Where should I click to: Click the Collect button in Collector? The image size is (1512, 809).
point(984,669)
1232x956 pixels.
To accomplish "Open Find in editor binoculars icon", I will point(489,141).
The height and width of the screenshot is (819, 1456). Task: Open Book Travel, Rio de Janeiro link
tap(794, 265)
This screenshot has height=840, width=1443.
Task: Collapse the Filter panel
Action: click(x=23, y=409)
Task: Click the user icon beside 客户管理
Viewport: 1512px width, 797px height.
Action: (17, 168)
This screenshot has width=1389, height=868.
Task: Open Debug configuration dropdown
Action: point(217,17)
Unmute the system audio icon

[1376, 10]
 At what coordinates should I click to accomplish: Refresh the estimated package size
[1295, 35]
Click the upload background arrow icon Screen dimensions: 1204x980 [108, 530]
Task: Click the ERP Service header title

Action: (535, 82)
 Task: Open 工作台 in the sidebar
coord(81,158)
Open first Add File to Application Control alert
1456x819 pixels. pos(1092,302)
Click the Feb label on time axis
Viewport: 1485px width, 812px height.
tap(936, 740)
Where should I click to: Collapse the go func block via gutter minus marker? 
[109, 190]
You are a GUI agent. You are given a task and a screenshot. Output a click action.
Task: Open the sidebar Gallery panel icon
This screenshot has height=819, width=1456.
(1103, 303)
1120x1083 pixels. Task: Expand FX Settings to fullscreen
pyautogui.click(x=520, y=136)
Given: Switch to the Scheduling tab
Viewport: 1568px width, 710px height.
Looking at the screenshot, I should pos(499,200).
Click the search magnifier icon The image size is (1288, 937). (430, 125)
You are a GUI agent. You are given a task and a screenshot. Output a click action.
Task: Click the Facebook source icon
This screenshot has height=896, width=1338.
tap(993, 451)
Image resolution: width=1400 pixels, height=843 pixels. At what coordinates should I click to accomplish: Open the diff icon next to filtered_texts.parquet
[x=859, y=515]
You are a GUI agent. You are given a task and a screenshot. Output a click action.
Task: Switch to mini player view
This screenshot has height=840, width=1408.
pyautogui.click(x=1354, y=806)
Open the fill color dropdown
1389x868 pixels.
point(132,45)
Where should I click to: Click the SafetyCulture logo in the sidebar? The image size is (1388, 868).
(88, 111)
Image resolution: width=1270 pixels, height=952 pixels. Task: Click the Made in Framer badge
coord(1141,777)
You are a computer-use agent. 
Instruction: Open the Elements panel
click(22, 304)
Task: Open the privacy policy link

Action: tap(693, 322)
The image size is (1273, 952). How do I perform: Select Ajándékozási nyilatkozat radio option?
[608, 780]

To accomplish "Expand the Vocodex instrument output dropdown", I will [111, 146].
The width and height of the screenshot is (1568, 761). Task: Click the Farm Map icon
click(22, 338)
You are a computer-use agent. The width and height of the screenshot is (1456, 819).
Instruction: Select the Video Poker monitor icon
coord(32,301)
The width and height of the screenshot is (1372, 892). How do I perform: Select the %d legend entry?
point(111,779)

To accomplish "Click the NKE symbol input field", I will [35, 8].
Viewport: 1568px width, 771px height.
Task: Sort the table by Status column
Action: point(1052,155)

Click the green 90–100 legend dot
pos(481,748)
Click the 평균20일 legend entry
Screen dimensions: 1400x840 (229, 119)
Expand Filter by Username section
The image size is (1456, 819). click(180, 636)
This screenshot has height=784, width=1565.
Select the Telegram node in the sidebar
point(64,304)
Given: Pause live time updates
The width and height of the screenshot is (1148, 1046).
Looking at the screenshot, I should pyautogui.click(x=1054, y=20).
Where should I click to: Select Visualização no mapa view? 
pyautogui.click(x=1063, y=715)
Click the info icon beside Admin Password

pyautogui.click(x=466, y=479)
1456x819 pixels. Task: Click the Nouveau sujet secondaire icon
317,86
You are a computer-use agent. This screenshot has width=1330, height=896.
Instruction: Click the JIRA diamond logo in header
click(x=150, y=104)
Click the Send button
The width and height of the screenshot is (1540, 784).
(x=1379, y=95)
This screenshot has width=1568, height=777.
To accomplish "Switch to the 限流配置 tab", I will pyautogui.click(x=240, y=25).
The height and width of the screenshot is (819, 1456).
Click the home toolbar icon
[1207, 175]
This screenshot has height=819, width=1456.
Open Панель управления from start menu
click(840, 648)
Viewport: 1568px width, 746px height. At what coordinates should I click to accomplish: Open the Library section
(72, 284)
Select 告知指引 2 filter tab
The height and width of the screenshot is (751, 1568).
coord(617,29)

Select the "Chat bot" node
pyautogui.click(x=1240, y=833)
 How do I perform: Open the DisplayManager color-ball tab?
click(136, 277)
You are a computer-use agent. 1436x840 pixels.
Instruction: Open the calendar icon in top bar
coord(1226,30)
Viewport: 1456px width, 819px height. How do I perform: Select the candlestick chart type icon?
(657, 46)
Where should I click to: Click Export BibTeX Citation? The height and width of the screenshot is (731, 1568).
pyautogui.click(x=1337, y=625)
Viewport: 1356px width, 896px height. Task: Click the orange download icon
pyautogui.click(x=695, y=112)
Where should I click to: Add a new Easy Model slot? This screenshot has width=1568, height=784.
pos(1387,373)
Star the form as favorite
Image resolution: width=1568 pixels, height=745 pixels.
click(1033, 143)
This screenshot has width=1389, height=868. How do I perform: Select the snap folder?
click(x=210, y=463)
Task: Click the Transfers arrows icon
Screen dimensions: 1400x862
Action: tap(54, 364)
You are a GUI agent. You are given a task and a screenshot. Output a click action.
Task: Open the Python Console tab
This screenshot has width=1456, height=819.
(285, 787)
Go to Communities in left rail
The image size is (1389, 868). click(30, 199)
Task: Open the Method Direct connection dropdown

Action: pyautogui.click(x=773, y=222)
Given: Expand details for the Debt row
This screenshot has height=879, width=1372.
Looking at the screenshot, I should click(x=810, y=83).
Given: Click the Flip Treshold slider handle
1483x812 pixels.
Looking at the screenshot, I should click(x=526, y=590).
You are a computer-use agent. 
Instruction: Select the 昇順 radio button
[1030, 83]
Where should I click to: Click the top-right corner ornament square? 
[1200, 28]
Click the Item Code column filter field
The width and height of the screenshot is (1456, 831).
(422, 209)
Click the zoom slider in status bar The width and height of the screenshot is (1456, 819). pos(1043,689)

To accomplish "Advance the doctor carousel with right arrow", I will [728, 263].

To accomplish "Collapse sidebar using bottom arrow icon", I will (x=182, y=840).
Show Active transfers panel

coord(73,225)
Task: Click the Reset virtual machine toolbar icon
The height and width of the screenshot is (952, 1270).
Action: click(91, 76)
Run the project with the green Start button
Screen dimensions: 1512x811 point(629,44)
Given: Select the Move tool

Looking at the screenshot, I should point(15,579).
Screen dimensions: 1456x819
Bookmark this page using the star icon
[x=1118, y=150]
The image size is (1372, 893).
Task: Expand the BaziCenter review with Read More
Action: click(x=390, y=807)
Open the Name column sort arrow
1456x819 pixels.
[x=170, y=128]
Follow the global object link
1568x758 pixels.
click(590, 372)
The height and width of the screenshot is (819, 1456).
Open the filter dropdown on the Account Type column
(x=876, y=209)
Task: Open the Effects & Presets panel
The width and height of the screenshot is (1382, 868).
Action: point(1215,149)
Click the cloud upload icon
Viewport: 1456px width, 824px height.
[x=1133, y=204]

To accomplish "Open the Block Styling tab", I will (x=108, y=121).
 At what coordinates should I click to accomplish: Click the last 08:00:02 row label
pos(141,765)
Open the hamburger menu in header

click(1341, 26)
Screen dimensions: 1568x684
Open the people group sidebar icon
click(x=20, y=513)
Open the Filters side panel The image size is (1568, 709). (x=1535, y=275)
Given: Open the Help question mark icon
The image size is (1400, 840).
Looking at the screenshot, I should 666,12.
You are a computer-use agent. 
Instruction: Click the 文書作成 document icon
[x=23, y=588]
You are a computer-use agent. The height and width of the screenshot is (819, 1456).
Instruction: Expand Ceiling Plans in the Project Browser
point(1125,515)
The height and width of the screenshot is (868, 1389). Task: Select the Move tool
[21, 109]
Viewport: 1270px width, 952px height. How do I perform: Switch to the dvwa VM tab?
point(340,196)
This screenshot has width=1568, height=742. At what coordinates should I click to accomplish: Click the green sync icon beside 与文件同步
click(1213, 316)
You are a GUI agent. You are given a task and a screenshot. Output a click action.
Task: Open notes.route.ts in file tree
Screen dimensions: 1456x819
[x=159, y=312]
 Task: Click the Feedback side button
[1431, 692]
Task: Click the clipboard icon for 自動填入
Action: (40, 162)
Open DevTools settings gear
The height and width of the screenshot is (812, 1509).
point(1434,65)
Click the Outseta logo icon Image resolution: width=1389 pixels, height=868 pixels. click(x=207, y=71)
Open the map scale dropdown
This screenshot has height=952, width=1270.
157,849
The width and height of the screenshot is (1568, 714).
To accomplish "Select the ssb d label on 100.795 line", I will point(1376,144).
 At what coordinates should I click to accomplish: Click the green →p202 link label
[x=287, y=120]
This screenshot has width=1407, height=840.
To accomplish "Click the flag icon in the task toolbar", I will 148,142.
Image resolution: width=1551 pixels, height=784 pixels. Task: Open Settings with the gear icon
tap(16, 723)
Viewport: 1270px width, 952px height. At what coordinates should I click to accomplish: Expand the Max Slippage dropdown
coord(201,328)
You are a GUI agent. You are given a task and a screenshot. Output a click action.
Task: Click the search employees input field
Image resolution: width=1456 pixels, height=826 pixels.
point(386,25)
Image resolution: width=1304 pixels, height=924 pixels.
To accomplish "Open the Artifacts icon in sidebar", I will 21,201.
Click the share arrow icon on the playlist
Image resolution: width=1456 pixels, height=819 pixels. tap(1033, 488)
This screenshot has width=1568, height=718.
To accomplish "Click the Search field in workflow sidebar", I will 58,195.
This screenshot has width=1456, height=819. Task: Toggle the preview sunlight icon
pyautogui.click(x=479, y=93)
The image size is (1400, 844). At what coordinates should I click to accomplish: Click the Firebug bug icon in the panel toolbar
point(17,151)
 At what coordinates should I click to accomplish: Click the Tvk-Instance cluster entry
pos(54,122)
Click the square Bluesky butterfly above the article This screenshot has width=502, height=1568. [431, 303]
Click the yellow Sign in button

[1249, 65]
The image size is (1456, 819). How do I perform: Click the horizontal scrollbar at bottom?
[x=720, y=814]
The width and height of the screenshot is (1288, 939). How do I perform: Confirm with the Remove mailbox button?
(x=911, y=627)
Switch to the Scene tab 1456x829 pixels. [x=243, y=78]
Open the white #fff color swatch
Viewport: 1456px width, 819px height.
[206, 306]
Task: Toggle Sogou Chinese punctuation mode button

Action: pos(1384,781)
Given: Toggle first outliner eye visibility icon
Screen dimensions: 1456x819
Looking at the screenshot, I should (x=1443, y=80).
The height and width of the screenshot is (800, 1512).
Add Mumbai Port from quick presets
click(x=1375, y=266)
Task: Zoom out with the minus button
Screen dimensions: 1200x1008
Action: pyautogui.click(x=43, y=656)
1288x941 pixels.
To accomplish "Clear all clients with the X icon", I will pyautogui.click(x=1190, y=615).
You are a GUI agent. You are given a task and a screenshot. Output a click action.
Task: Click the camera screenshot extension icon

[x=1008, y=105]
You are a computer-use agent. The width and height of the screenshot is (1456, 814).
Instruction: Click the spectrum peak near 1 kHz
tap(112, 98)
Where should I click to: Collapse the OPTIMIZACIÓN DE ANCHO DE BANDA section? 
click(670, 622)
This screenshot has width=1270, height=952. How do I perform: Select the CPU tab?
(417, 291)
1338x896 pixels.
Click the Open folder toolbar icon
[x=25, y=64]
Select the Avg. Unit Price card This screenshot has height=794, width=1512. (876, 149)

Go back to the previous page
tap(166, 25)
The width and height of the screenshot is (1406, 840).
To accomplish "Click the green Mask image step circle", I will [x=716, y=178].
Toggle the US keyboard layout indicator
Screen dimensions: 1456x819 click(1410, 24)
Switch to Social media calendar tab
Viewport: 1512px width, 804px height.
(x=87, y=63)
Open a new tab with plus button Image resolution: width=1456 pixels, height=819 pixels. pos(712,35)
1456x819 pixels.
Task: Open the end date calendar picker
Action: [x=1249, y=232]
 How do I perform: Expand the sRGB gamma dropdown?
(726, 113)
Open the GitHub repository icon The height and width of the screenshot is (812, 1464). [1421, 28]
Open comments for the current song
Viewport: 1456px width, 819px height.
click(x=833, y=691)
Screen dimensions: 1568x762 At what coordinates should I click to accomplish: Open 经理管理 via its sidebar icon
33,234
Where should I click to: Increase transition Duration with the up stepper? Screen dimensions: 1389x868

· · · · · · ·

**TASK REQUIREMENTS**
Among the records above, only the lines between the line holding "Task: Open 工作台 in the sidebar" and the line holding "Task: Open the sidebar Gallery panel icon", inclusive, are to be output, exactly as written.

**RESPONSE**
 Task: Open 工作台 in the sidebar
coord(81,158)
Open first Add File to Application Control alert
1456x819 pixels. pos(1092,302)
Click the Feb label on time axis
Viewport: 1485px width, 812px height.
tap(936, 740)
Where should I click to: Collapse the go func block via gutter minus marker? 
[109, 190]
You are a GUI agent. You are given a task and a screenshot. Output a click action.
Task: Open the sidebar Gallery panel icon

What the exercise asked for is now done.